Her honesty disarmed me, and I smiled. “Yes, she is. But you’re no wilting violet yourself.”

“Thanks,” she said, smoothing back a strand of platinum chin-length hair. “I turned forty this year, and I’m feeling a bit left behind.” She was thin as a marsh reed with tiny features and a skittishness about her, like a finely bred horse. She was a lot like her aunt Constance—intense, perfectionistic, high-energy. But she differed in one significant way. She wasn’t a snob. Although a trust fund made her wealthy enough to buy us all out twenty times over, she was a hard worker and didn’t “hold airs,” as Dove would say. She had been the director of the library for the last three years, a job she was given because of familial connections. But detractors had to reluctantly admit, she was highly qualified for the job, with impeccable credentials from USC and experience at libraries in San Francisco and Sacramento. She apparently ran the place with the grace of a born diplomat and, according to Nick, was the most completely fair boss he’d ever worked under.

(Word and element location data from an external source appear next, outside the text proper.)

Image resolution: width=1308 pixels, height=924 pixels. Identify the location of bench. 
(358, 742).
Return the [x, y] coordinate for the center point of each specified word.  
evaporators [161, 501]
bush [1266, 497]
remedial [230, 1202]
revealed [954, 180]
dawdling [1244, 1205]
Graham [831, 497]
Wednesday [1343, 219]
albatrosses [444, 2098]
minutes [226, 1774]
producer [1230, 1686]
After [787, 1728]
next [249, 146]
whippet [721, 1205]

“Have you talked to Nick yet?” I asked, drawing her attention away from Dolores and Ash, who were laughing softly at some shared joke.

She scratched a corner of her glossy mouth with a polished nail. “Just briefly on the phone. I’m dropping by his house after this. He’s going to need time off, and that’s certainly going to wreak havoc on the budget. But never mind, that’s my problem. Have you been to see him?”

“No, I’m going to try and get by there today. I know he and Nora were very close.”

“The only ones left in their family,” Jillian said softly. Then I remembered that her whole family—mother, father, and brother—had been killed in a plane crash when she was ten. She came to live with Constance, her mother’s only sister, who’d never had children of her own. With five years’ difference in our ages, Jillian and I never ran in the same crowds, but she, according to my uncle Arnie, had been popular in school with both sexes. To add tragedy upon tragedy, Jillian’s husband, a talented architect who had helped design the new library, had left her a few months ago for a younger woman he’d met at some marathon in Hawaii. “Sent her a ‘Dear Jane’ telegram from Honolulu,” Nick had told me. “Quit his job the same way.”

“At least Nick has all of us,” I said to Jillian.

She gave her hair a minute toss, as if mentally shaking off her personal troubles, and smiled. “That’s right, and we’re going to be there for him. After I see him I need to start thinking about what I’m going to say to my employees Monday morning. Is there anything you can tell me about the progress of the investigation?”

“Sorry. They’ve just got started. I’m sure Gabe will talk to you if you give him a call. He’ll let you know what you can say.”